Tenía que tirarse al río de posibilidades hoy porque mañana iba a salir a las ocho de trabajar muy cansada de rumiar los estados de cuenta como para pensar en sus sueños, con los ojos adoloridos de estar todo el día frente a una computadora y ya sin ganas de escribir historias, mañana estaría muy fastidiada de resolver asuntos ajenos sin importancia como para pensar en los suyos propios y mañana no se tiraría a un río sino a un estanque donde el agua permanecería quieta y se haría lamosa con el tiempo. Y entonces llegaría de nuevo otro domingo donde no haría nada por estar muy cansada de hacer todo para generar una riqueza de la cual jamás vería frutos, por ser demasiado cobarde para vivir sin la seguridad de la rutina, por ser demasiado cobarde para salirse del estanque y tirarse al río.

Así llegó a la estación de autobuses, un poco confundida por lo que estaba a punto de hacer pero totalmente decidida. Como si el destino le hablara, un reloj de arena, parte de la decoración del lugar, estaba colocado frente al asiento donde esperaba la siguiente salida a otra ciudad… “se acaba el tiempo” le decía y ella lo sabía. Un día ya no habría más domingos, más Lunes y no era feliz pero tampoco daba el paso hacía la felicidad. Para la mayoría, el dinero era la felicidad, les gustaba el dinero porque podían verlo, tocarlo, contarlo y sabían cómo obtenerlo. Ella quería algo sin forma, sin definición y no sabía además qué era pero sabía que cuando lo tuviera, lo reconocería y lo abrazaría tan fuerte aunque se escabullera entre sus manos.

Sentada esperando miró a las personas esperar como ella destinos y propósitos distintos y se preguntó cuál era su propósito y cuál su destino. Eso esperaba descubrir pero necesitaba irse con la corriente. En realidad ella también tenía un propósito, el suyo era alejarse de la vida común y ordinaria pero el destino para eso no tenía que ser especifico. Estaba sola, no habría testigos de su escape de la realidad. ¿Necesitaba testigos para hacer las cosas? ¿Hacemos todo solo por complacer o para complacernos a nosotros mismos? A lo mejor por eso sentía tan errónea su acción, no estaba intentando complacer a nadie, solo a ella misma y siempre había hecho exactamente lo contrario. Estaba en un escenario pero no había público, solo ella actuando y nada más. ¿Pero acaso no estamos siempre en constante exposición al público?
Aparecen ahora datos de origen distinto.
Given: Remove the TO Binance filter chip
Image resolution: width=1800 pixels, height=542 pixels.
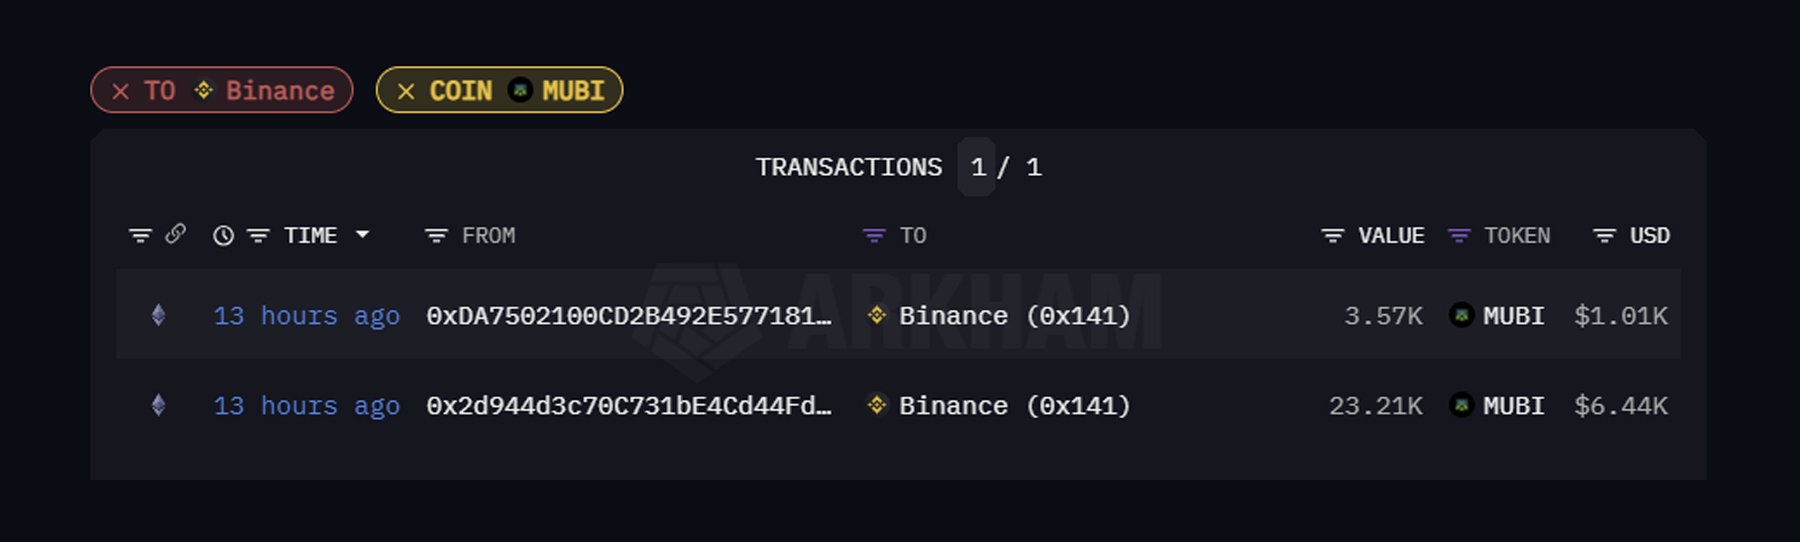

Somos juzgados hasta por aquellos desconocidos sentados en cualquier estación de autobuses. La hora de su salida llego, se subió al autobús y se fue lejos.

Cuando llegó a su destino se sentó en un café con mesas al exterior que parecían islas instaladas bajo un gran árbol lleno de luces blancas semejantes a estrellas. La camarera era una joven de lentes con cabellos ondulados y cara de fastidio. Se dio cuenta entonces de que en todos lados había estanques y en todos lados hay ríos.